Really? Define Islam as a way of life, then! How many Islamic ways of life are there? Many or just one? Is it even possible to reduce all of human existance to the Quran and Hadith? Shall we abuse God's creation and say that God's diversity was a mistake and that one prescription fits all? Can we abuse the Quran and say that its purpose was to provide you with a way of life in a box? I doubt it.

I tire quickly of people asserting Islam as a way of life, with the implication of there being the *only one* way of life that is legitimately Islamic but then leave it almost completely undefined!

Where does the Quran lay out an economic ideology? Does it prefer Socialism, Capitalism or a mixture? Do you have to refer to Shariati's works or Qutb's works to find the answer or can you do it only from the original texts? What about government administration: Direct Democracy, Parliamentarism, Monarchy, Dictatorship? Which, then? Any choice of any of these means interpreting the Quran and Hadith since none of them say how to do it, only that it should be done by keeping God in mind and in a way to benefit people. That's pretty broad.

Islam as a way of life sounds alot more like an emotional proposition than something that can be formulated and made to work in the real world.

In America, we have a secular public sphere which protects us from the depradations of atheists and Christian Fundamentalists and who knows whatever else. Tell me, wWhich takes precedence in America to you: the secular public sphere or the Islamist way of life, which basically demands the replacement of the secular public sphere with Fiqh? Muslims criticize Israel as a Zionist state that was established on the basis of a religion (or nationality; the line is pretty blurry in that case and in this one, too). Yet, some Muslims think that a government based on what is only yet another ideology clothed in seemingly righteous clothes can do better than a Zionist regime, or that they can do better than the Iranian, Sudanese ot Talibanist regimes. I think not!

As for your assertion, I don't pull "Napoleans"; I don't need to. More people than you think disagree with both your goals and tactics. This is America and not an Islamic Republic; get used to it.


I hate to say this publicly, but I have no way to contact you. I really wish you wouldn't post, DrM. You do everyone a disservice by attacking your fellow Muslims the way you do.

Note: attacking Muslims, not the points they present.


>As for your assertion, I don't pull "Napoleans"<

Lets see if Shahed can check the respective IPs to see whos playing games "Abu-Al-Amriki." If Napo is reading this I encourage him to post, if anything it should make your public paranoia and mental breakdown all the more amusing.

>This is America and not an Islamic Republic; get used to it.<

Neither is it Trail-Parkistan where you make up fake terms and hide behind the neocon outhouse when asked for a clarification. I wonder how many munafiqs here support war crimes, rape of 14 year olds and claim to be members of the Muslim community.

>More people than you think disagree with both your goals and tactics.<

. Most repair manuals are far more interesting than you, and far less turgid to read.
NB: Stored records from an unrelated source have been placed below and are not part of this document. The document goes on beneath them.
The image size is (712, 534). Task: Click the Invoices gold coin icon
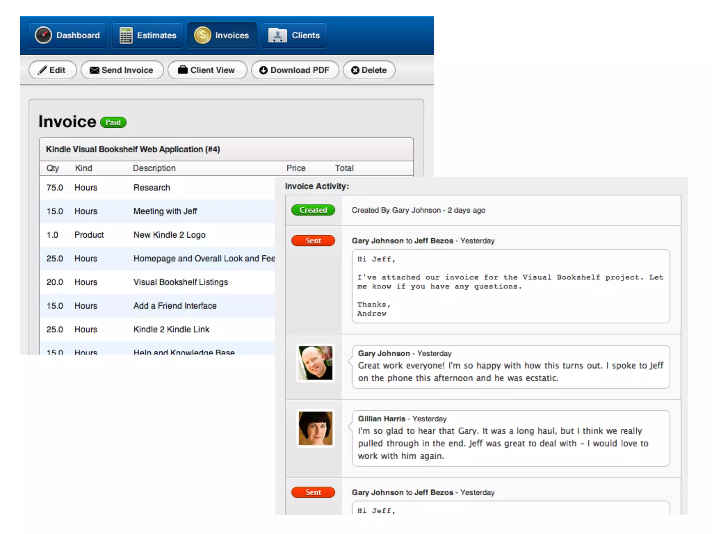[x=202, y=35]
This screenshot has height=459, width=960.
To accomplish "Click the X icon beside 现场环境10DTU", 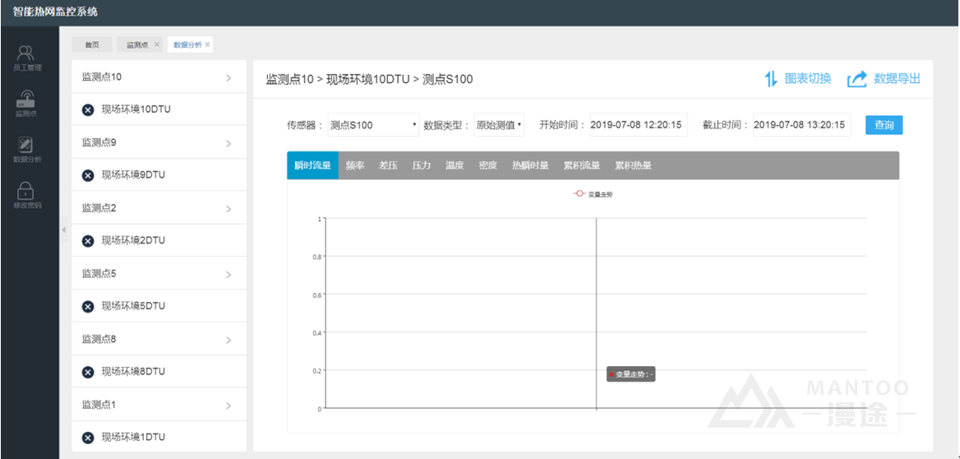I will [x=88, y=109].
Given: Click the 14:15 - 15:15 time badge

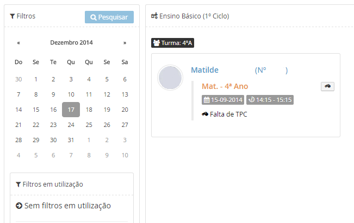Looking at the screenshot, I should tap(269, 100).
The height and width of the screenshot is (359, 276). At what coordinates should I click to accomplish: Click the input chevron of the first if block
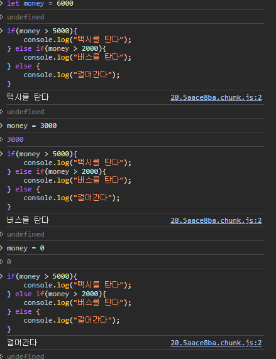click(1, 31)
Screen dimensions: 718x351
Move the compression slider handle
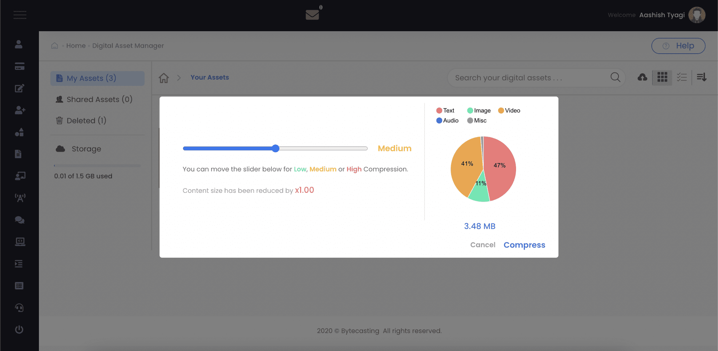point(276,148)
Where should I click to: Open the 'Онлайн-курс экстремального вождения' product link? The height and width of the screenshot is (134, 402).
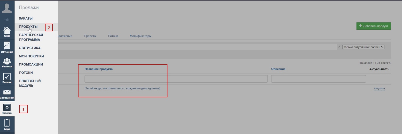(122, 88)
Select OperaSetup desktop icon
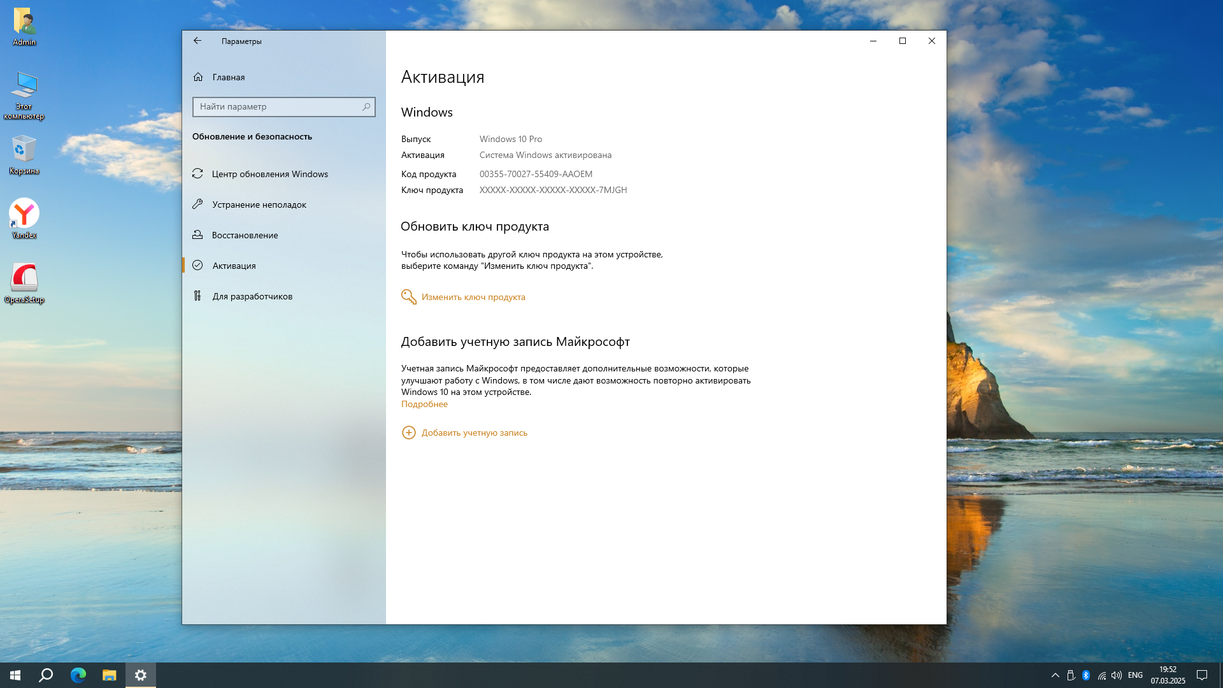 (24, 279)
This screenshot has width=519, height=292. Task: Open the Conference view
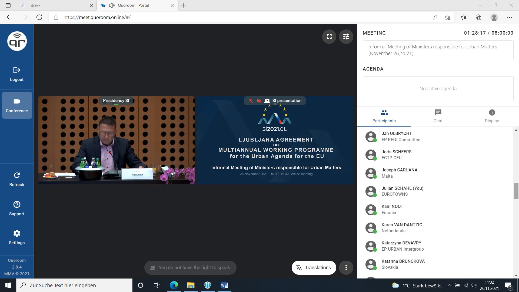[x=17, y=105]
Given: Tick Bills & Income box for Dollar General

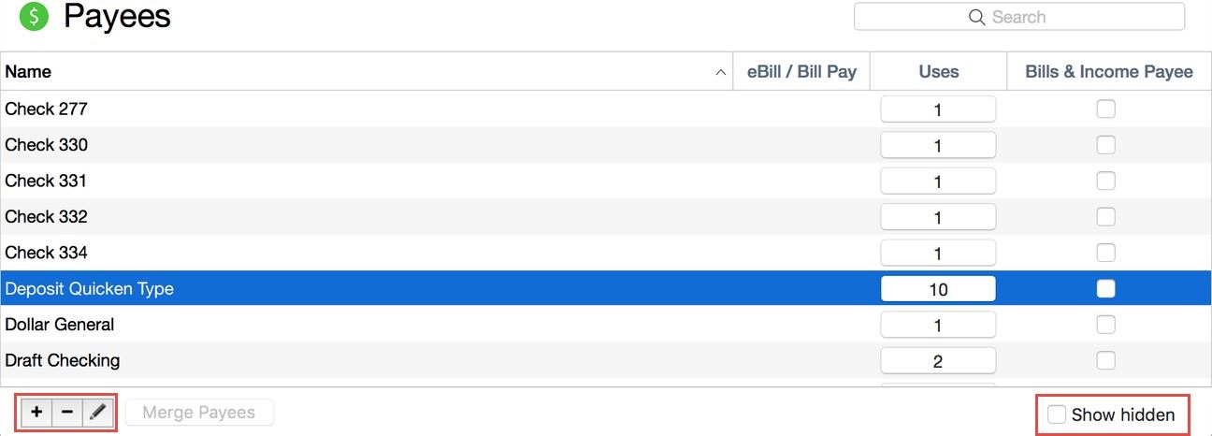Looking at the screenshot, I should [x=1105, y=325].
What "goals" would those be? Asking a simple question and watching you bobbing and weaving around it? Cmon gumby tell us what an Islamist is.....




Some cause happiness wherever they go; others whenever they go.
- Oscar Wilde


Ah "DrM". Silly, silly boy.


>Ah "DrM". Silly, silly boy.<

You're right on schedule. Predictable as ever. Tool.






He is useless on top of the ground; he aught to be under it, inspiring the cabbages.
- Mark Twain


"DrM" where you hugged enough as a child? May God's blessings be with you.


Ha, troll! Shame for trying to paint me as a supporter of the Mahmudiya incident when I called for thier execution if found guilt several times here and you know it.

Now, I asked many questions above that any reasonable theory and practice of "Islam as a singular way of life" would have to answer. I had hoped that you, as a proponent of this, would be able to answer at least some of them since you seem to know so much... are you up to it? Its OK if you tell us you want to defer to sheikh so and so or maulana so and so; I'll understand that you're not up to the challenge. But, don't send up red herrings and try to distract us with false attributions and pseudo-takfir. It just doesn't work.